Completo mi cesta con dos lechugas gigantes, excesivas, llenas de tierra y mosquitos. Mientras pago, observo el ambiente, exaltado, alterado, de casi bacanal, los sentidos elevados, expuestos al alboroto. ¡Un momento!, nota para solteras: de camino a la salida lo veo. Uno de los guapos oficiales de la ciudad, abogado, separado, y de vuelta al ruedo. Camina sólo, se detiene en la carne y compra un solomillo al corte. Uno. Algo de fruta, aceitunas, jamón y vino. Todo apunta a festín solitario en sábado de cara al Nadal- Djokovic de las cuatro. Lo digo en voz baja, ¡este chico necesita compañía!…

Escucho música de violines. Llegados a este punto sospecho que quizás haya expirado y he llegado al paraíso. Camino en dirección al melódico sonido, espero la luz cegadora del último suspiro y me encuentro con un cuarteto de músicos que ameniza la jornada. ¿Existe un lugar más increible? Sin duda recomiendo este lugar. Déjese llevar por sus pasillos movido únicamente por las reglas del instinto, muéstrese distinto, abierto a la experiencia, a la excelencia, a la apetencia. Peque de gula, de avaricia y no tenga miedo si la lujuria le vicia. Entréguese al disfrute, que es sagrado, sobretodo cuendo hablamos del Mercado. 

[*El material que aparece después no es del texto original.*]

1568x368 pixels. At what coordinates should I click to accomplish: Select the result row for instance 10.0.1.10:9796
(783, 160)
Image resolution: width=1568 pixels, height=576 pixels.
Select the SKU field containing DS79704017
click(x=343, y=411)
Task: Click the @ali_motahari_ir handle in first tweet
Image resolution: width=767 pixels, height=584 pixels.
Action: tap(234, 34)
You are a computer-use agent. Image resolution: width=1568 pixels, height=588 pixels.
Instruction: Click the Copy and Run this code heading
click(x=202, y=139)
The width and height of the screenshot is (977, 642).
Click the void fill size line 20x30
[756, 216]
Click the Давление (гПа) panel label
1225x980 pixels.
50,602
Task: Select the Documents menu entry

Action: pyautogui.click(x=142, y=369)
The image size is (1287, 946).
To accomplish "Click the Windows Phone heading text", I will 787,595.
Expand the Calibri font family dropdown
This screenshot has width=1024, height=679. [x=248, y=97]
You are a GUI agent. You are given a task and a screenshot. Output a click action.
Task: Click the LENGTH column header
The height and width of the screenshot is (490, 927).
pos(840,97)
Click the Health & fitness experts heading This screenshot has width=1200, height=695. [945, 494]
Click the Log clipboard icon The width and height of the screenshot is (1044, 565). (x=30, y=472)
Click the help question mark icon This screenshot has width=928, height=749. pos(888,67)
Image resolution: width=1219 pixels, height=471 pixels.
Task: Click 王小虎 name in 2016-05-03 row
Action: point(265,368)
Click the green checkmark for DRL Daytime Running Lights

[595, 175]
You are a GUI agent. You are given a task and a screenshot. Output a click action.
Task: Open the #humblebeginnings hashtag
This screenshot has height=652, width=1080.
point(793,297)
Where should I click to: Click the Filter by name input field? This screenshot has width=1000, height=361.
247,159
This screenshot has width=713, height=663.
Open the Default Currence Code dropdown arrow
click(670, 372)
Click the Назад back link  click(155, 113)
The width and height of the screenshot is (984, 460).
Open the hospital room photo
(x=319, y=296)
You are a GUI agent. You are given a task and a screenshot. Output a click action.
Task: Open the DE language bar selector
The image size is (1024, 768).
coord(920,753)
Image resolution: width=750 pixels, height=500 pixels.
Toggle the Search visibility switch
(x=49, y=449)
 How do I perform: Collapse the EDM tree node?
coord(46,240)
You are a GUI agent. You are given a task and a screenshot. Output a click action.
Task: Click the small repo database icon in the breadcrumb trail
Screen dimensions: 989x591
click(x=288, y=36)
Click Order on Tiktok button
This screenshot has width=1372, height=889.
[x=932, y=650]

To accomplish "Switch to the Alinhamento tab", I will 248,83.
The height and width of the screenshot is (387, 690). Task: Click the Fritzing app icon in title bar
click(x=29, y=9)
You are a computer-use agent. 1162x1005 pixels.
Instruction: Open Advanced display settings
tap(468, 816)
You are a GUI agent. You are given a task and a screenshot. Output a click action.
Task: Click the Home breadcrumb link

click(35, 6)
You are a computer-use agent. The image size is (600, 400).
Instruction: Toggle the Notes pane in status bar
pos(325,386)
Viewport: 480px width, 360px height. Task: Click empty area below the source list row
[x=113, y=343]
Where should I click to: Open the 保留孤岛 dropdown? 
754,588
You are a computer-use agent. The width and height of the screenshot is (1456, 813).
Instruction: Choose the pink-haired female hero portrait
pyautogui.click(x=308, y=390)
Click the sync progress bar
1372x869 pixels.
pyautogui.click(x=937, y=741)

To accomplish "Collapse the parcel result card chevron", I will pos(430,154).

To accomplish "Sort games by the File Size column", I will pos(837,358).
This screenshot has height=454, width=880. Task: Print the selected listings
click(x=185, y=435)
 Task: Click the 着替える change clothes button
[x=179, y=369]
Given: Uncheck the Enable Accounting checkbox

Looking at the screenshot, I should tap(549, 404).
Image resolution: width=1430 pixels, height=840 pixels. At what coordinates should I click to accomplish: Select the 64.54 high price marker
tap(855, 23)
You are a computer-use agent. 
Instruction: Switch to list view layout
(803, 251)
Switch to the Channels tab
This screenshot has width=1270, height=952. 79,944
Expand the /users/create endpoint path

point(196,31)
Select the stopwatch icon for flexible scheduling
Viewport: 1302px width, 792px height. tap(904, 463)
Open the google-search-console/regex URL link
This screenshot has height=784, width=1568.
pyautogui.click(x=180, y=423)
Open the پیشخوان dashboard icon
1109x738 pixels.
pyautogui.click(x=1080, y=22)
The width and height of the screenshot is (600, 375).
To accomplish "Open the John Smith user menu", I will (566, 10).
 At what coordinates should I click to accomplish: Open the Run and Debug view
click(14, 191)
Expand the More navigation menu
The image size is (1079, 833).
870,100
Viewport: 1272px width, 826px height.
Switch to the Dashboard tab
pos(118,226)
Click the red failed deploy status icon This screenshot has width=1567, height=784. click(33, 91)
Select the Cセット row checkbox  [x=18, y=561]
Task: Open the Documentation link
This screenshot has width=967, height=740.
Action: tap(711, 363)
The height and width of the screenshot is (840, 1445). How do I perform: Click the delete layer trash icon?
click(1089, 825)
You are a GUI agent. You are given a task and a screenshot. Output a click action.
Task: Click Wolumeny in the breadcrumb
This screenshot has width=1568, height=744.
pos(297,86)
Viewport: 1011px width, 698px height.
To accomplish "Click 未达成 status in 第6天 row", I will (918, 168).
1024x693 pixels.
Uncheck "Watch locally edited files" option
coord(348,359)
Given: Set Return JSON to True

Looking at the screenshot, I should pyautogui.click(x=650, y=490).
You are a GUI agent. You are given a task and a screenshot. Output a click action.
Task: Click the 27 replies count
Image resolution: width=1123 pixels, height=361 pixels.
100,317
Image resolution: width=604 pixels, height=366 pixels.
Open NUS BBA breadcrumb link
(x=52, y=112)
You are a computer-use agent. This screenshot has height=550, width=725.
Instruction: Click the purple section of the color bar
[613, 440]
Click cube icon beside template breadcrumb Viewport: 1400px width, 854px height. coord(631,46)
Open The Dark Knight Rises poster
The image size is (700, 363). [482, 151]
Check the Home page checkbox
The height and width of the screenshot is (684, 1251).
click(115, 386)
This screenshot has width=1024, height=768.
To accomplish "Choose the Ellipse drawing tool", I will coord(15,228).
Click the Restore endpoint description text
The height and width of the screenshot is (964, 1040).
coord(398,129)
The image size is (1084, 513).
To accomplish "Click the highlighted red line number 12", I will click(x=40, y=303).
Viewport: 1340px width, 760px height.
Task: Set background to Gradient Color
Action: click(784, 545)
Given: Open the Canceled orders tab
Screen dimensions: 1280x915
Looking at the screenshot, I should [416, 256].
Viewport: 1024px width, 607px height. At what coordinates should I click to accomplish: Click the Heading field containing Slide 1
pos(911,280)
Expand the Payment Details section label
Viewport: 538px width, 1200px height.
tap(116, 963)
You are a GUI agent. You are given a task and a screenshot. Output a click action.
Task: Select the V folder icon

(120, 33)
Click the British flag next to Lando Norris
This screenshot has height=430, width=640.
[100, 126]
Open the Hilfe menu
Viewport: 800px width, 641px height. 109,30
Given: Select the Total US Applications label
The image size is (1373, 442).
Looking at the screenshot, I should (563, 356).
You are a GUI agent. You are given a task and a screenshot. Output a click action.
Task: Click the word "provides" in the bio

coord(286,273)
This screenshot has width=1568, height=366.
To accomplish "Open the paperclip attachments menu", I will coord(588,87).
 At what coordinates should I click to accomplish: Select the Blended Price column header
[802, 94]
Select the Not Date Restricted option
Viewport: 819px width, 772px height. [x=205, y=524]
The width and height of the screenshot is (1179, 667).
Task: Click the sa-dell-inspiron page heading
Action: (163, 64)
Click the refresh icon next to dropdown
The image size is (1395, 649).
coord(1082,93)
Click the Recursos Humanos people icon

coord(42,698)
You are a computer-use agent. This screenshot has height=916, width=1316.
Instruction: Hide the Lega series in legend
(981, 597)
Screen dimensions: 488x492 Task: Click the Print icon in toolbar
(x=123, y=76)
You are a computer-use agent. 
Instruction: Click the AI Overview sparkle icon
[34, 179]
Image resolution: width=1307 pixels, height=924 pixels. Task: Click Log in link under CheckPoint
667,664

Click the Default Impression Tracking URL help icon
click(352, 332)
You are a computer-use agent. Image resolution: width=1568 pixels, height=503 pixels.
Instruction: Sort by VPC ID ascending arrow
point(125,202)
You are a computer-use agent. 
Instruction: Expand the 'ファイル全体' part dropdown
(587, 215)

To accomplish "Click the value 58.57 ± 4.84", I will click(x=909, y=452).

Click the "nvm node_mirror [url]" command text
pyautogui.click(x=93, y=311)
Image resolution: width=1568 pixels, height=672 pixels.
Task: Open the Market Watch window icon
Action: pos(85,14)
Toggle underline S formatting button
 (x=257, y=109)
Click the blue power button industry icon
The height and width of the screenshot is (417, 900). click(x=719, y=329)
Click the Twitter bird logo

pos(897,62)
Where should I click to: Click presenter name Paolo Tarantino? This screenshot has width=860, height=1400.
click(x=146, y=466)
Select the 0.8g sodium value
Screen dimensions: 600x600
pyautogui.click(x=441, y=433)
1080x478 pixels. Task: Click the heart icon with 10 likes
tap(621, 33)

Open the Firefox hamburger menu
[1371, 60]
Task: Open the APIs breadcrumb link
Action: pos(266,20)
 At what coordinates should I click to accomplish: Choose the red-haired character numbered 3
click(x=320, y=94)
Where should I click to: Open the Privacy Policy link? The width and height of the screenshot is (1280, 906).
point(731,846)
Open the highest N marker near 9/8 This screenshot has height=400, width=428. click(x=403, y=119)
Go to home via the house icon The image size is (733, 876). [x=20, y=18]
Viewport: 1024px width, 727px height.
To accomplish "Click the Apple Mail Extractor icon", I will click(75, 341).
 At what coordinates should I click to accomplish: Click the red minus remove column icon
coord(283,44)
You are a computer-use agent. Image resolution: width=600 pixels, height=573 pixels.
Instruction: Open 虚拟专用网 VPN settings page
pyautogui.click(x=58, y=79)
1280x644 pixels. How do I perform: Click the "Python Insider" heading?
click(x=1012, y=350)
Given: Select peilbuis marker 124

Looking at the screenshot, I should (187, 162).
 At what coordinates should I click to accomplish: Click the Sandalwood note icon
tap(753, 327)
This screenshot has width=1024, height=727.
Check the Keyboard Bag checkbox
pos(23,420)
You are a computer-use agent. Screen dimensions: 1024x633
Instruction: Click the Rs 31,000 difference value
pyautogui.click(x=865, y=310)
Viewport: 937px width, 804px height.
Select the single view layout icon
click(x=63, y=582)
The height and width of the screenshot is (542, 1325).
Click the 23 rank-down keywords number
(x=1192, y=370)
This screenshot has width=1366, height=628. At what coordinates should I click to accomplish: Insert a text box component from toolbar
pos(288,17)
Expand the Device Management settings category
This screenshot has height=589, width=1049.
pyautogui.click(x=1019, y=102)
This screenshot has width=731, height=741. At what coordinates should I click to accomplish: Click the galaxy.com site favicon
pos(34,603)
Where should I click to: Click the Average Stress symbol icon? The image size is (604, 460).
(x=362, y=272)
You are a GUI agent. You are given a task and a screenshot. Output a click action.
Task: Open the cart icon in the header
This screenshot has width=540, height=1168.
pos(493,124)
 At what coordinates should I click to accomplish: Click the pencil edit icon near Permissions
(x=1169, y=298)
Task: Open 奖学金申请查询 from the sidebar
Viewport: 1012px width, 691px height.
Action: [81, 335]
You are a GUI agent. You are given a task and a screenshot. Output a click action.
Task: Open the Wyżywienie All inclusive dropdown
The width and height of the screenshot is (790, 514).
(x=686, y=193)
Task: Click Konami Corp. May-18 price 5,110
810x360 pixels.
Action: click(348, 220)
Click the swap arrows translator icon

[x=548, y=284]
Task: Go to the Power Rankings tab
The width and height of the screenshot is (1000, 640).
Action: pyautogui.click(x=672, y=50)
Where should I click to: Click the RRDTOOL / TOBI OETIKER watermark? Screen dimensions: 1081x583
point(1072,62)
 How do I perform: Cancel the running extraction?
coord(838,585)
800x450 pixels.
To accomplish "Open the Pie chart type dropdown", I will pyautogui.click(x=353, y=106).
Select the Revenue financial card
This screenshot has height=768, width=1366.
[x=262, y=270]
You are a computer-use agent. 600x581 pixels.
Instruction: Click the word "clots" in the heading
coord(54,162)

viernes, 25 de mayo de 2012

DEL CLUB O AL PUTICLUB



Tener niños pequeños cambia, por unos años, el ocio diurno. La calle se convierte en el escenario de muchas de las actividades familiares como ir en bicicleta o montar en patinete. Es así como, a fuerza de paseos, he terminado convertida en testigo permanente de mi barrio. Uno de los lugares que me intriga es una pequeña puerta con mirilla, sin número ni cartel, pintada de rojo, que acoge un pequeño prostíbulo. Yo, de espíritu conservador, y ajena por completo al mecanismo de este tipo de negocio, todavía me sorprendo cuando atisbo algún cliente, y retiro la mirada, como pillada en falta, si me cruzo por casualidad. Altos, bajos, gordos, flacos, entran y salen de la portezuela buscando algún consuelo a su deseo. Pero es uno de esos varones el que ha conseguido despertar mi interés.
Sería la una del mediodía. Me dirigía camino del parque cuando se abre la puerta del local y emerge el interesado con pantalón y polo de tenis, un bote de pelotas en una mano y funda con raquetas en la otra. “Qué valiente” – pienso – “Este tipo desenfunda, saca y remata en caliente”, confirmo. Pero esa es sólo la primera vez de muchas en las que el jugador crapulón, entra o sale del garito vestido de esa guisa, y sigue su camino satisfecho. Debido a la cercanía de un club de tenis, cada vez que lo veo se me plantea el dilema: “¿Vendrá del club o irá al puticlub?”.
Con los meses he intentado completar la historia, si esa ropa es camuflaje o es que el maromo es un amante del fetiche, si es la excusa, o el motivo, e imagino la entrada de ese Nadal enmascarado en el burdel, y las risas que echarán a costa de él. Pienso en si tendrá una esposa que lo cree en la pista jugando, y no eyaculando. Y en todos los casos me viene a la cabeza la imagen del conjuntado equipaje.
A los de vida en pareja, recomiendo estar al tanto y contrastar cualquier versión, pues el vicio, sin lugar a dudas, despierta la imaginación. 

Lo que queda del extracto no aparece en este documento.